- _WHAT IS REQUIRED_
Please return each record exactly as it stands.

- _INFORMATION_
>>>>

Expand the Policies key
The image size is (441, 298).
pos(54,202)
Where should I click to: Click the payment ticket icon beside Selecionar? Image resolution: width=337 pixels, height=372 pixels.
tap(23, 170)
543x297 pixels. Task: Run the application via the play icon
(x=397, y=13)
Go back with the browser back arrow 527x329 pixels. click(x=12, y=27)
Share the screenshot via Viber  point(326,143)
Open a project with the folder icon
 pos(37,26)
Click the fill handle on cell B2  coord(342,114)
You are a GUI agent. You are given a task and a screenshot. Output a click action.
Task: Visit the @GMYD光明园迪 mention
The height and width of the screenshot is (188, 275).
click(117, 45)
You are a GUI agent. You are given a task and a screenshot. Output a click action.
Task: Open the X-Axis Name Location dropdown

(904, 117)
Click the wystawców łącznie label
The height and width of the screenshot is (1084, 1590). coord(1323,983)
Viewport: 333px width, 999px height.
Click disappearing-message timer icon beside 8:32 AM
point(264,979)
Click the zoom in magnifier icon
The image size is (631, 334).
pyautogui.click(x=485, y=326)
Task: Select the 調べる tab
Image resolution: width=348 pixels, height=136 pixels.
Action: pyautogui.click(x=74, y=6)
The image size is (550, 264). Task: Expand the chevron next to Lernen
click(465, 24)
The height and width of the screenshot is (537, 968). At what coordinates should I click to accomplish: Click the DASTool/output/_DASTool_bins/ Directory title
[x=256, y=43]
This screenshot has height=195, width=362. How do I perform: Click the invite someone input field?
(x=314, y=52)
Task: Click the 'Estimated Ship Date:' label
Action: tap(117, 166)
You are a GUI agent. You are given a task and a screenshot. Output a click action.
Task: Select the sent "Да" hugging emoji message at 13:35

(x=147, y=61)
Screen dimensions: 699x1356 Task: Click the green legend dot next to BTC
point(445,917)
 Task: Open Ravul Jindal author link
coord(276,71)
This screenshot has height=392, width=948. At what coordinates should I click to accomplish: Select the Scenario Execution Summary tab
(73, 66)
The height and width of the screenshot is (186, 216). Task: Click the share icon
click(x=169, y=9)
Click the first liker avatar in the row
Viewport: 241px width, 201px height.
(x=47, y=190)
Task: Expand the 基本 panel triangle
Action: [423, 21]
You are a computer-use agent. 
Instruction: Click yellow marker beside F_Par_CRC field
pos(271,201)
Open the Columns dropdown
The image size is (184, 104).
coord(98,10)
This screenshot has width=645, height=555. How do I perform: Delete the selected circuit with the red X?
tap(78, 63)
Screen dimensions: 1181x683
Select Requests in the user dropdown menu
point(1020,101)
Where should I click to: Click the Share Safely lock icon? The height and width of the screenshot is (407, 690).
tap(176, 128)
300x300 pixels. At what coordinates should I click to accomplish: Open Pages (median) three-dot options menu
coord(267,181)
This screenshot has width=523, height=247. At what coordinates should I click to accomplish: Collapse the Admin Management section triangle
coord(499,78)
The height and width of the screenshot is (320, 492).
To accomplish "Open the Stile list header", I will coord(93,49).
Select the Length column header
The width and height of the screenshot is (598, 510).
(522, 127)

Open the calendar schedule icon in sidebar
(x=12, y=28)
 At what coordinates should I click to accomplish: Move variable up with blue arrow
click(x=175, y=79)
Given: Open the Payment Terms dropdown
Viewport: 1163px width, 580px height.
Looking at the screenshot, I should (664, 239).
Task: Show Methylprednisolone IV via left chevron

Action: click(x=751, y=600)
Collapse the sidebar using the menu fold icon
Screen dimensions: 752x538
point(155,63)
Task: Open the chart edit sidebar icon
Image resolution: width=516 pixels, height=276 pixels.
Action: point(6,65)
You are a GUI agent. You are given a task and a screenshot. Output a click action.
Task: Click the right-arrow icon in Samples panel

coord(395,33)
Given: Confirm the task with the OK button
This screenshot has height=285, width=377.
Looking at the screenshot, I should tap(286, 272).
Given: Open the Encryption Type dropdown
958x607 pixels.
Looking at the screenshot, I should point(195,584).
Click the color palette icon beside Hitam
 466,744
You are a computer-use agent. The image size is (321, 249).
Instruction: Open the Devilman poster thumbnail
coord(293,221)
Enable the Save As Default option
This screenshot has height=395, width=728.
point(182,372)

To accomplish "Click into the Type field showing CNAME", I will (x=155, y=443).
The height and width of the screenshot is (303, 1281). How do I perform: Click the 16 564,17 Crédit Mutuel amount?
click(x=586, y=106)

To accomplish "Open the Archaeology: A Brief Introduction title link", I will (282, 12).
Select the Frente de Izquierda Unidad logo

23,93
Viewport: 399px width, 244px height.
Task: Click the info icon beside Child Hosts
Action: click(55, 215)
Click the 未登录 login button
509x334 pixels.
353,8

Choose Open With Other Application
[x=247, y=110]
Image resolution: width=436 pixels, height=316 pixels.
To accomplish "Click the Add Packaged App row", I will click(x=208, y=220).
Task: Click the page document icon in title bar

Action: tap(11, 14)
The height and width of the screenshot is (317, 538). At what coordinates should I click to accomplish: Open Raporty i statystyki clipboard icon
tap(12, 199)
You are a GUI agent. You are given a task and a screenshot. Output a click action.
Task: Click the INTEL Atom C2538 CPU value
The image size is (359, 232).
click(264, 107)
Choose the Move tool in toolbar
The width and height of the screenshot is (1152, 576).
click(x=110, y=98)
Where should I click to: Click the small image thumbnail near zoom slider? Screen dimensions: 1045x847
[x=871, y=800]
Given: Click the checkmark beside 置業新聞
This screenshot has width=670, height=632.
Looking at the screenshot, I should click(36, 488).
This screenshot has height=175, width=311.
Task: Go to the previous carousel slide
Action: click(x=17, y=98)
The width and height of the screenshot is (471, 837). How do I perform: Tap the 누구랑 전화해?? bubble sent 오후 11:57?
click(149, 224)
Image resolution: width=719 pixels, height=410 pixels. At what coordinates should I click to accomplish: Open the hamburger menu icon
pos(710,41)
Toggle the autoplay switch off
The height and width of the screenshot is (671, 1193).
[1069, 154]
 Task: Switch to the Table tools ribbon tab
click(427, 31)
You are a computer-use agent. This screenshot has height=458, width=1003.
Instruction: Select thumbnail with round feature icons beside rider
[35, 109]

<<<<

- _SOLUTION TO THIS TASK_
Expand the Policies key
The image size is (441, 298).
pos(54,202)
Where should I click to: Click the payment ticket icon beside Selecionar? Image resolution: width=337 pixels, height=372 pixels.
tap(23, 170)
543x297 pixels. Task: Run the application via the play icon
(x=397, y=13)
Go back with the browser back arrow 527x329 pixels. click(x=12, y=27)
Share the screenshot via Viber  point(326,143)
Open a project with the folder icon
 pos(37,26)
Click the fill handle on cell B2  coord(342,114)
You are a GUI agent. You are given a task and a screenshot. Output a click action.
Task: Visit the @GMYD光明园迪 mention
The height and width of the screenshot is (188, 275).
click(117, 45)
You are a GUI agent. You are given a task and a screenshot. Output a click action.
Task: Open the X-Axis Name Location dropdown

(904, 117)
Click the wystawców łącznie label
The height and width of the screenshot is (1084, 1590). coord(1323,983)
Viewport: 333px width, 999px height.
Click disappearing-message timer icon beside 8:32 AM
point(264,979)
Click the zoom in magnifier icon
The image size is (631, 334).
pyautogui.click(x=485, y=326)
Task: Select the 調べる tab
Image resolution: width=348 pixels, height=136 pixels.
Action: pyautogui.click(x=74, y=6)
The image size is (550, 264). Task: Expand the chevron next to Lernen
click(465, 24)
The height and width of the screenshot is (537, 968). At what coordinates should I click to accomplish: Click the DASTool/output/_DASTool_bins/ Directory title
[x=256, y=43]
This screenshot has height=195, width=362. How do I perform: Click the invite someone input field?
(x=314, y=52)
Task: Click the 'Estimated Ship Date:' label
Action: tap(117, 166)
You are a GUI agent. You are given a task and a screenshot. Output a click action.
Task: Select the sent "Да" hugging emoji message at 13:35

(x=147, y=61)
Screen dimensions: 699x1356 Task: Click the green legend dot next to BTC
point(445,917)
 Task: Open Ravul Jindal author link
coord(276,71)
This screenshot has height=392, width=948. At what coordinates should I click to accomplish: Select the Scenario Execution Summary tab
(73, 66)
The height and width of the screenshot is (186, 216). Task: Click the share icon
click(x=169, y=9)
Click the first liker avatar in the row
Viewport: 241px width, 201px height.
(x=47, y=190)
Task: Expand the 基本 panel triangle
Action: [423, 21]
You are a computer-use agent. 
Instruction: Click yellow marker beside F_Par_CRC field
pos(271,201)
Open the Columns dropdown
The image size is (184, 104).
coord(98,10)
This screenshot has width=645, height=555. How do I perform: Delete the selected circuit with the red X?
tap(78, 63)
Screen dimensions: 1181x683
Select Requests in the user dropdown menu
point(1020,101)
Where should I click to: Click the Share Safely lock icon? The height and width of the screenshot is (407, 690).
tap(176, 128)
300x300 pixels. At what coordinates should I click to accomplish: Open Pages (median) three-dot options menu
coord(267,181)
This screenshot has width=523, height=247. At what coordinates should I click to accomplish: Collapse the Admin Management section triangle
coord(499,78)
The height and width of the screenshot is (320, 492).
To accomplish "Open the Stile list header", I will coord(93,49).
Select the Length column header
The width and height of the screenshot is (598, 510).
(522, 127)

Open the calendar schedule icon in sidebar
(x=12, y=28)
 At what coordinates should I click to accomplish: Move variable up with blue arrow
click(x=175, y=79)
Given: Open the Payment Terms dropdown
Viewport: 1163px width, 580px height.
Looking at the screenshot, I should (664, 239).
Task: Show Methylprednisolone IV via left chevron

Action: click(x=751, y=600)
Collapse the sidebar using the menu fold icon
Screen dimensions: 752x538
point(155,63)
Task: Open the chart edit sidebar icon
Image resolution: width=516 pixels, height=276 pixels.
Action: point(6,65)
You are a GUI agent. You are given a task and a screenshot. Output a click action.
Task: Click the right-arrow icon in Samples panel

coord(395,33)
Given: Confirm the task with the OK button
This screenshot has height=285, width=377.
Looking at the screenshot, I should tap(286, 272).
Given: Open the Encryption Type dropdown
958x607 pixels.
Looking at the screenshot, I should point(195,584).
Click the color palette icon beside Hitam
 466,744
You are a computer-use agent. The image size is (321, 249).
Instruction: Open the Devilman poster thumbnail
coord(293,221)
Enable the Save As Default option
This screenshot has height=395, width=728.
point(182,372)

To accomplish "Click into the Type field showing CNAME", I will (x=155, y=443).
The height and width of the screenshot is (303, 1281). How do I perform: Click the 16 564,17 Crédit Mutuel amount?
click(x=586, y=106)

To accomplish "Open the Archaeology: A Brief Introduction title link", I will (282, 12).
Select the Frente de Izquierda Unidad logo

23,93
Viewport: 399px width, 244px height.
Task: Click the info icon beside Child Hosts
Action: click(55, 215)
Click the 未登录 login button
509x334 pixels.
353,8

Choose Open With Other Application
[x=247, y=110]
Image resolution: width=436 pixels, height=316 pixels.
To accomplish "Click the Add Packaged App row", I will click(x=208, y=220).
Task: Click the page document icon in title bar

Action: tap(11, 14)
The height and width of the screenshot is (317, 538). At what coordinates should I click to accomplish: Open Raporty i statystyki clipboard icon
tap(12, 199)
You are a GUI agent. You are given a task and a screenshot. Output a click action.
Task: Click the INTEL Atom C2538 CPU value
The image size is (359, 232).
click(264, 107)
Choose the Move tool in toolbar
The width and height of the screenshot is (1152, 576).
click(x=110, y=98)
Where should I click to: Click the small image thumbnail near zoom slider? Screen dimensions: 1045x847
[x=871, y=800]
Given: Click the checkmark beside 置業新聞
This screenshot has width=670, height=632.
Looking at the screenshot, I should click(36, 488).
This screenshot has height=175, width=311.
Task: Go to the previous carousel slide
Action: click(x=17, y=98)
The width and height of the screenshot is (471, 837). How do I perform: Tap the 누구랑 전화해?? bubble sent 오후 11:57?
click(149, 224)
Image resolution: width=719 pixels, height=410 pixels. At what coordinates should I click to accomplish: Open the hamburger menu icon
pos(710,41)
Toggle the autoplay switch off
The height and width of the screenshot is (671, 1193).
[1069, 154]
 Task: Switch to the Table tools ribbon tab
click(427, 31)
You are a computer-use agent. This screenshot has height=458, width=1003.
Instruction: Select thumbnail with round feature icons beside rider
[35, 109]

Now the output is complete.